Brown hired a coach for nutrition and fitness guidance and even changed his tour rider — instead of Doritos backstage, he began asking for protein shakes and fresh fruit. And he started working out two hours a day. “I love running. I didn’t know I liked it until recently, but it’s fun.” After seeing the results of his hard work, he’s determined not to backslide. “The other day when I was on the golf course, I ate a Snickers,” he says. “I almost smacked myself.”
Steve Jennings/Getty Images
Over the past few months, Brown says, he’s been introduced to healthy foods. “My diet is avocado, rice, turkey, eggs, chicken, quinoa, zucchini, asparagus.”
Fresh vegetables were rarely on the menu for Brown and his single mom when he was growing up in rural Georgia and Tennessee, where they at times experienced homelessness. “I was a food-stamp baby,” he says. Now “I’m locked in with the new stuff.”
And he’s even inspired his mom to get healthier: “She’s been eating way better, and she said she’s down some pounds,” he says. “I bought her a little treadmill because she works from home, so I she can just walk on it and check her emails. And she’s been walking around the neighborhood. My aunt is watching her calories too. My next goal is to see if I can get my Nana on it.”

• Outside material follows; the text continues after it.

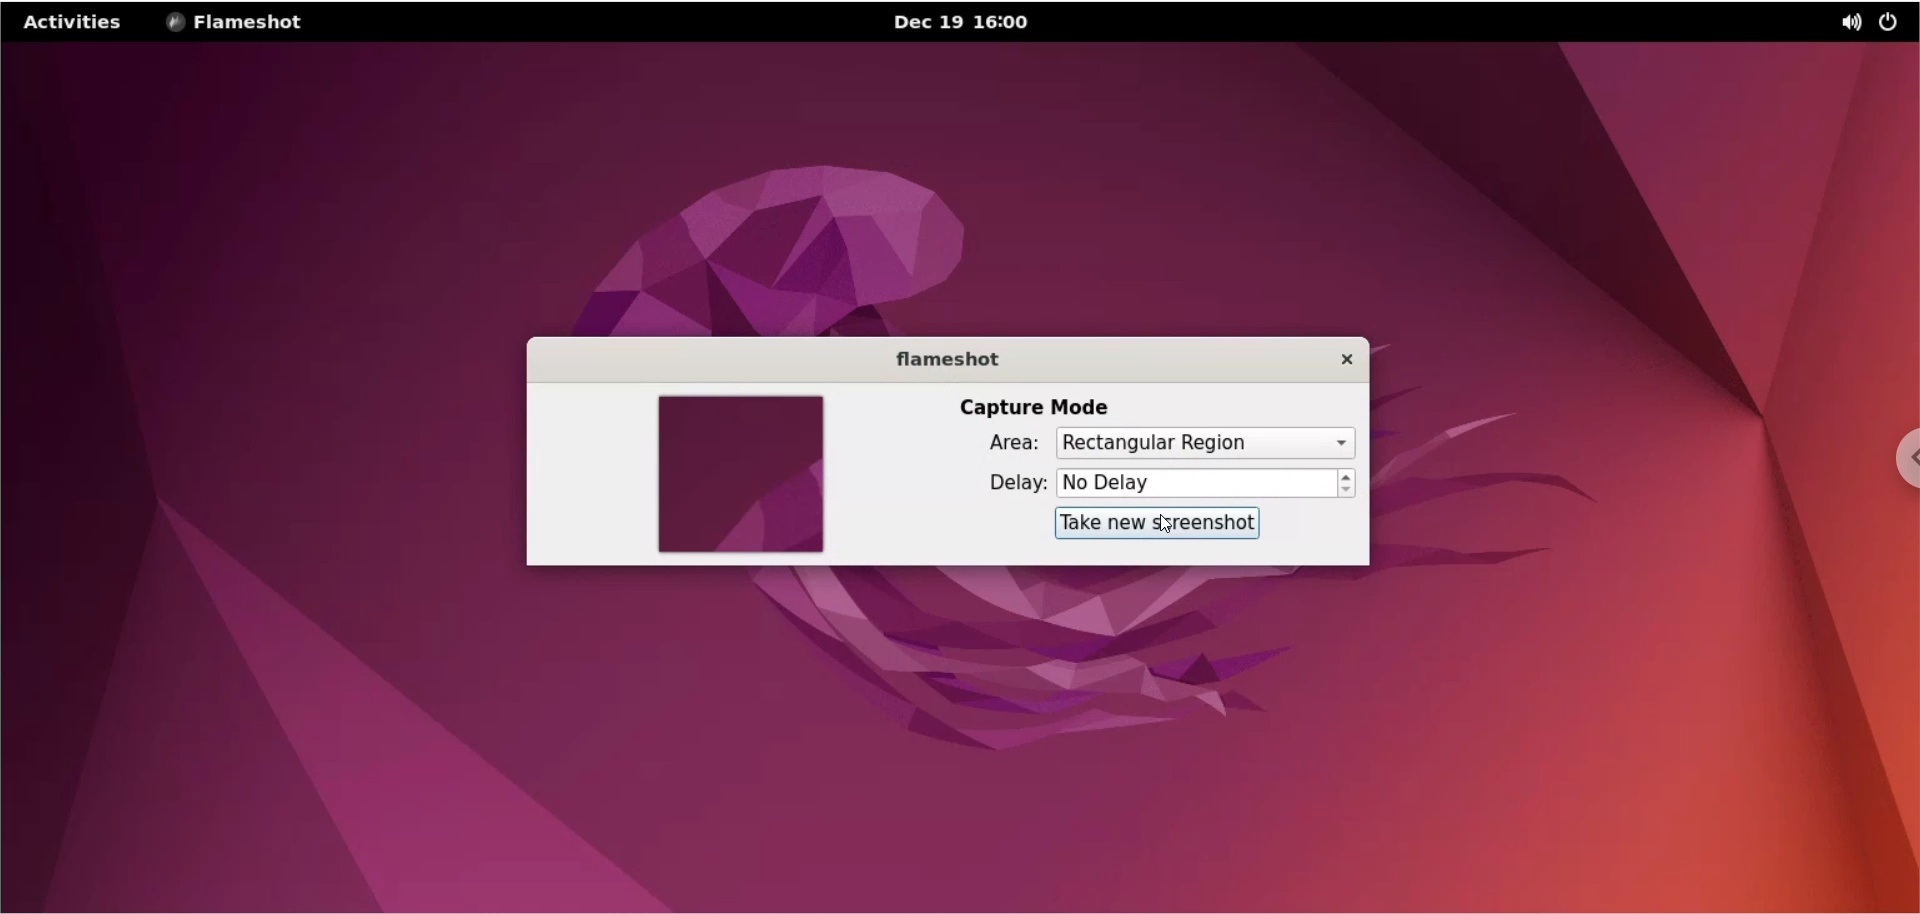 Image resolution: width=1920 pixels, height=914 pixels. Describe the element at coordinates (1046, 406) in the screenshot. I see `capture mode label` at that location.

At home in Nashville with Katelyn and their family (daughters Kingsley, 5, and Kodi, 3, and son Krewe, 15 months), Brown often gets up before the kids (previously he might stay up past 2 a.m. and sleep until afternoon) and has more energy to be a dad. “I can hold them for longer than 30 minutes, and my back’s not killing me,” he says. “I can jump in their bounce house with them. I can do anything.”
Kane Brown/Instagram
And his girls have taken note: “Kingsley, my oldest. She’s always like, “Daddy, flex your muscle. They’ve started wanting to work out with me,” he says. “They come up to the gym, and I’ll put kids’ workouts on the TV. While I’m doing stuff, they’re doing jumping jacks with the TV. And they’re always showing their muscles. It’s cool that they want to do what I’m doing.”
The singer says he has lost 24 lbs., can now run a 5:40 mile, and his body fat percentage is in the single digits: “I don’t think I really know my goal until I get there. Some days I want to look like a plastic toy soldier, and other times I’m like, ‘I don’t want to be too big.’ I just want to look like that mannequin you saw in science class. I just want to look like that.”
Brown’s biggest change, however, has been on the inside: “Getting in shape changed my mindset. I feel like I’m restarting my youth. I love everything it’s done to me, from the way I look to my mental state,” he says. “I want to give everything 100% now. And if I’m having a stressful day, I can find good things about life and about being here.”